Contributed By Nysingh Advocaten-Notarissen N.V
Article 6(1) of the Act provides that “agreements between undertakings, decisions by associations of undertakings and concerted practices of undertakings, which have as their object or effect the prevention, restriction or distortion of competition on the Dutch market, or a part thereof, are prohibited.” The cartel prohibition covers all types of competition restrictions, such as price, cost and output co-ordination, territorial and customer distribution agreements and hardcore bid-rigging, as well as mitigated forms such as cover-pricing, any exchange of competition-sensitive information and other agreements that have as their object or effect a decrease of competition among competitors, either horizontal or vertical. When applying Article 6(1), a distinction is made between conduct that has the 'effect' of restricting competition and conduct that has the 'object' of restricting competition, similar to the assessment under Article 101 of the TFEU.
Based on settled case law, a restriction of competition has to be appreciable in order to establish an infringement of Article 6(1). The concept of a single and continuous infringement also applies within the frame of this article.

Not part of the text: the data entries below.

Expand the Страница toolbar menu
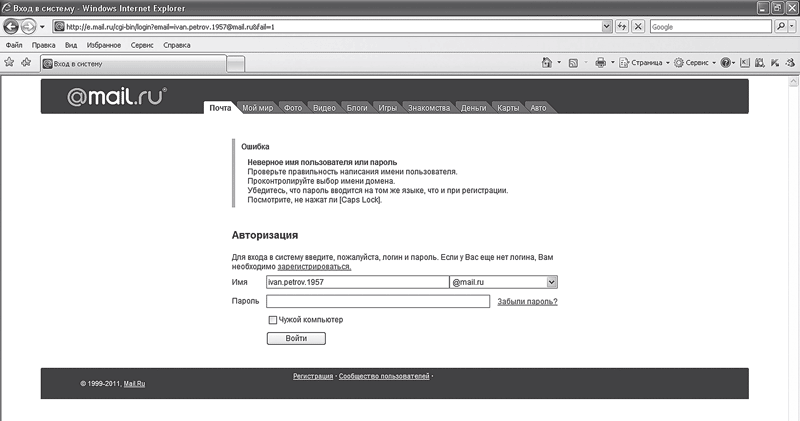The width and height of the screenshot is (800, 421). pyautogui.click(x=644, y=63)
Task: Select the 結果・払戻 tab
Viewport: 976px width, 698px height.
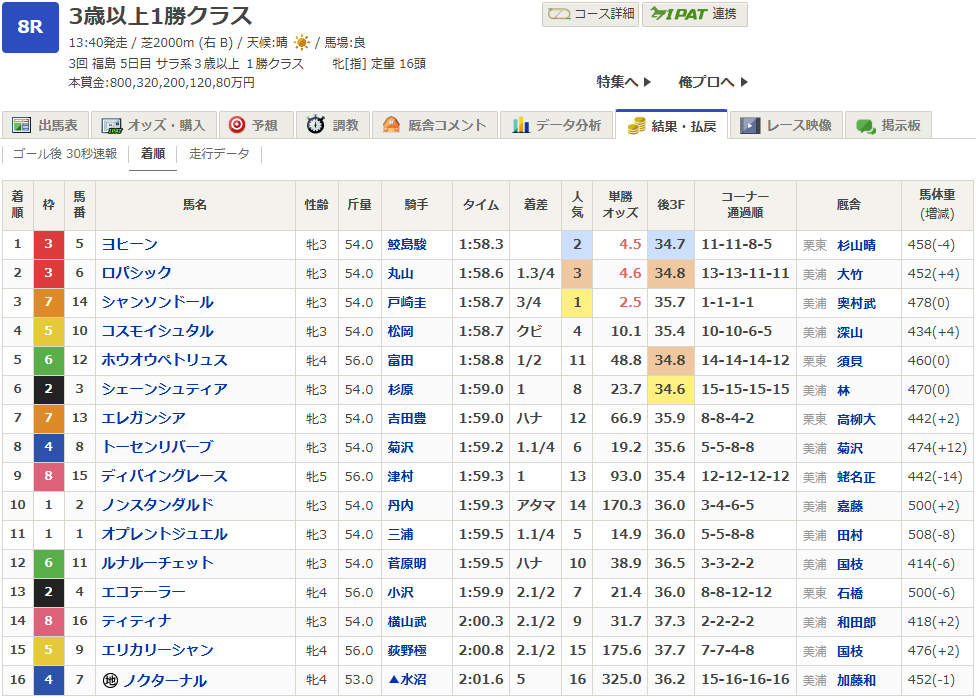Action: (671, 125)
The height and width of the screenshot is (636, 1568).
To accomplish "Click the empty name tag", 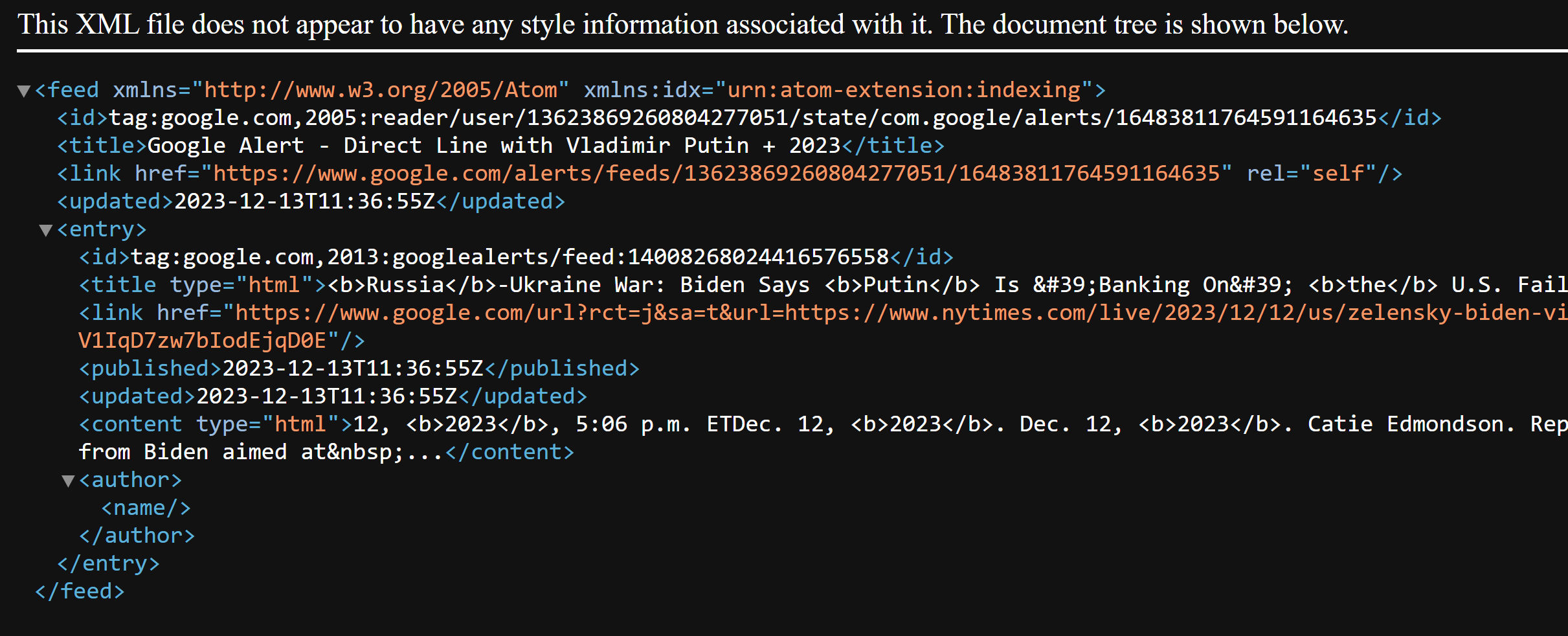I will click(146, 508).
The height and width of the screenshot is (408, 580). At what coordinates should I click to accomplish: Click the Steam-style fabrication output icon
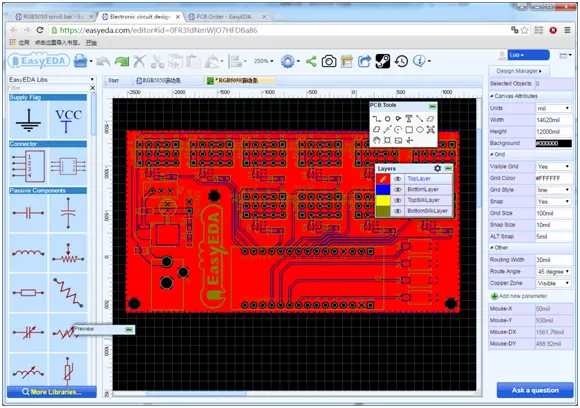383,61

In practice, the ACM deals mainly with horizontal conduct that restricts competition, such as price-fixing, bid-rigging and market-sharing. Vertical conduct, such as agreements between suppliers and purchasers, has rarely been investigated by the ACM in recent years. However, the ACM recently announced that it will put more emphasis on enforcement concerning vertical conduct like retail price maintenance; it has recently started investigations involving this type of conduct, especially concerning restrictions applicable to online shops.